The reason for failure was because they risked too much and didn’t apply good money management. Remember, the goal here is to keep our losses as small as possible while also making sure that we open a large enough position to capitalize on profits.With your money management rules in place, in your Forex trading system, you will always be able to do this.
In Forex Trading “keep your losses small”. With small losses, you can outlast those times the market moves against you, and be well positioned for when the trend turns around. The proven method to keeping your losses small is to set your Stop loss before you even open a Forex trading position. The maximum Stop loss is the greatest amount of capital that you are comfortable losing on any one trade.
With your maximum loss set as a small percentage of your Forex trading float, a string of losses won’t stop you from trading. 95% of Forex traders out there are lose their money because they haven’t applied good money management rules to their Forex trading system, you will be far down the road to success with this money management rule.

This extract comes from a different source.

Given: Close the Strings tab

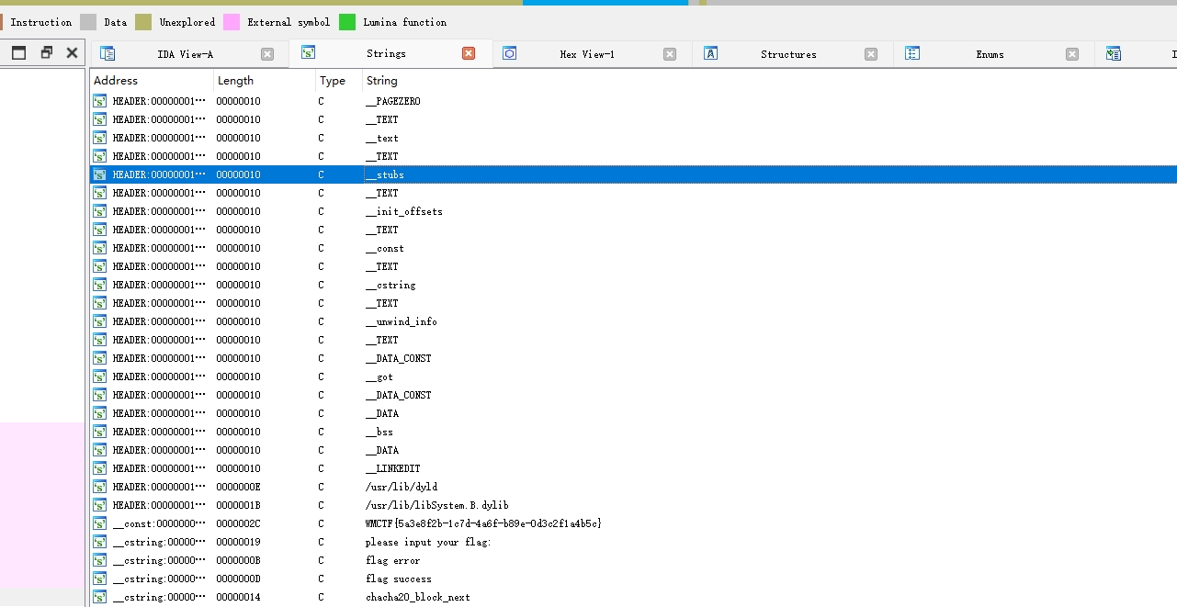Looking at the screenshot, I should 469,54.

There are so many people subconsciously willing to lose. By that, we mean they are not prepared, have not learned correct systems, money management and techniques.
Remember, the "Big Houses" make money in Forex. The commercials. They may be a minority as far as number of players, but they are by far the majority when it comes to making money.

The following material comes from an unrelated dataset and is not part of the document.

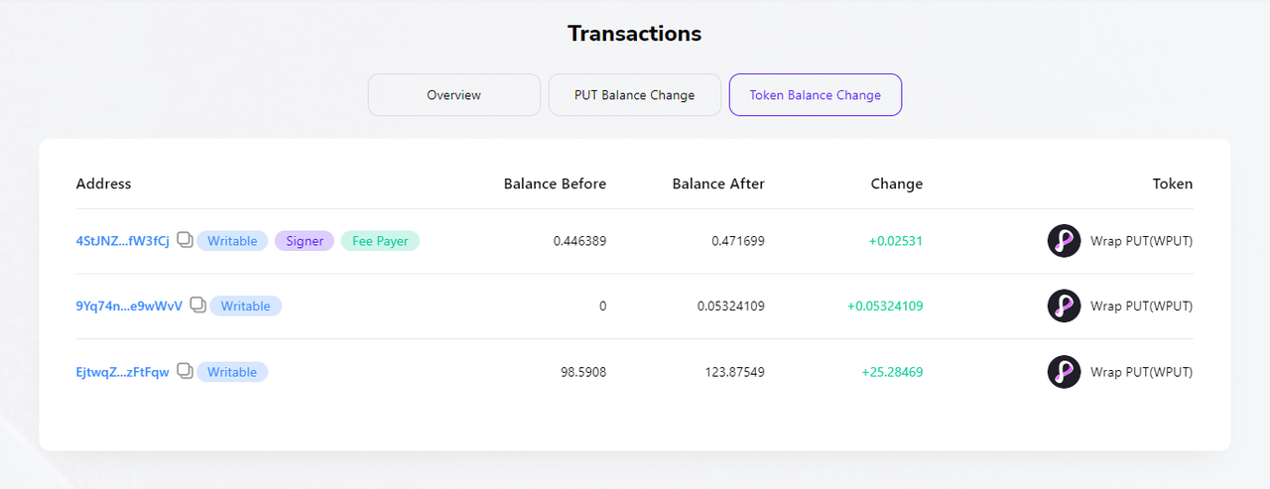
Task: Open address EjtwqZ...zFtFqw
Action: (122, 372)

Forex is a negative sun game, so if the big players are making money, who loses? The small speculator who is unprepared in the market, which by the publicised news etc, is about 90% of alltraders.

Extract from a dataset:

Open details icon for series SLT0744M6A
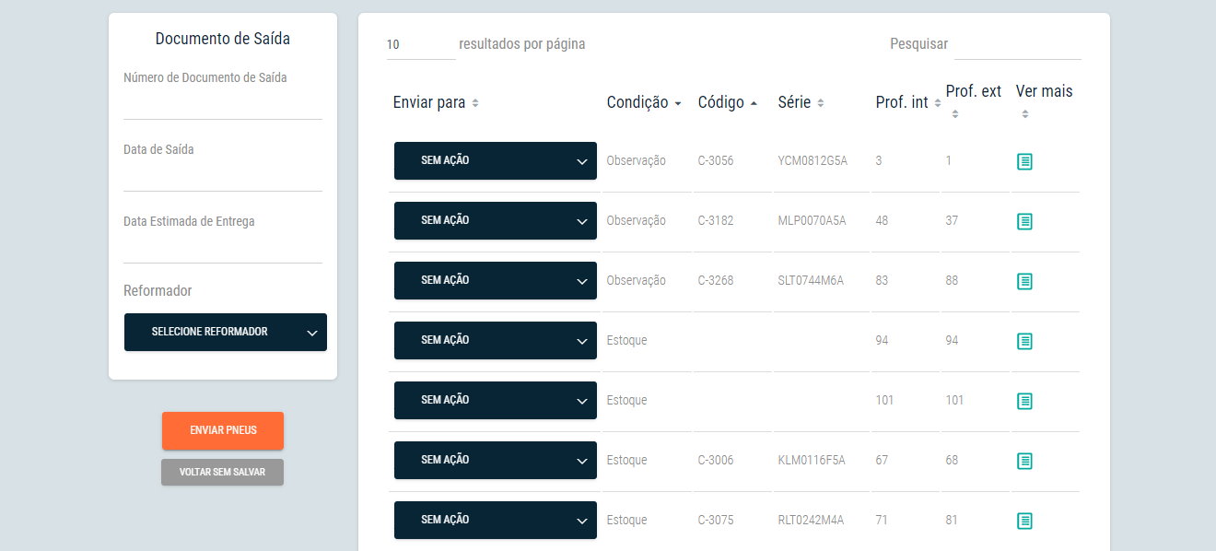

When you place a market order and leave it open - that is, enter a trade at the market price without instructions to close the order - you are in effect, gambling with the total value of your account. For this reason, you should consider adding stop loss instructions to all open positions.
For instance, if you are holding a longUSD/CHF position, you can include a stop loss instruction that automatically sells your long position if the rate falls to a certain level. In this way, you can limit the amount that you could lose on any given trade - even if you are unable to constantly monitor your account.
Take profit orders are similar in that they allow you to establish the rate at which you want open positions closed in order to lock in profits. Again, you simply need to identify the rate at which to take the profits, and the trading system closes the position without further intervention on your part.
In forex, there are two sides that must be taken, one that wins the trade and one that loses the trade. Then, you also have spread and commissions to keep the broker in a job. With incorrect management of a trade etc, you can lose whether you go long or short in a trade. How often have people seen a trade start to go in their direction (yay), then whipsaw back and take out their S/L. I have seen where a person could take two trades at one point in time and put in a S/L say 20 pips away in each direction. The trades gotta go one way, right. What if it whipsaws 25 pips in one direction (breakout) and then reversed for the actual move. Bang, you have lost trade both directions.
To win at Forex, you need to NOT think like everyone else. You need to develop a robust trading plan that will still be good in the bad times, you need very good money management techniques, and, most importantly, you need to be in control of your phyche/emotions. You should not know if a good trader is in a winning or losing position by their body language. They need to be emotionally stable no matter what and realise losses are part of the game and to be expected. They would know that their system is profitable overall, so losses are no big issue.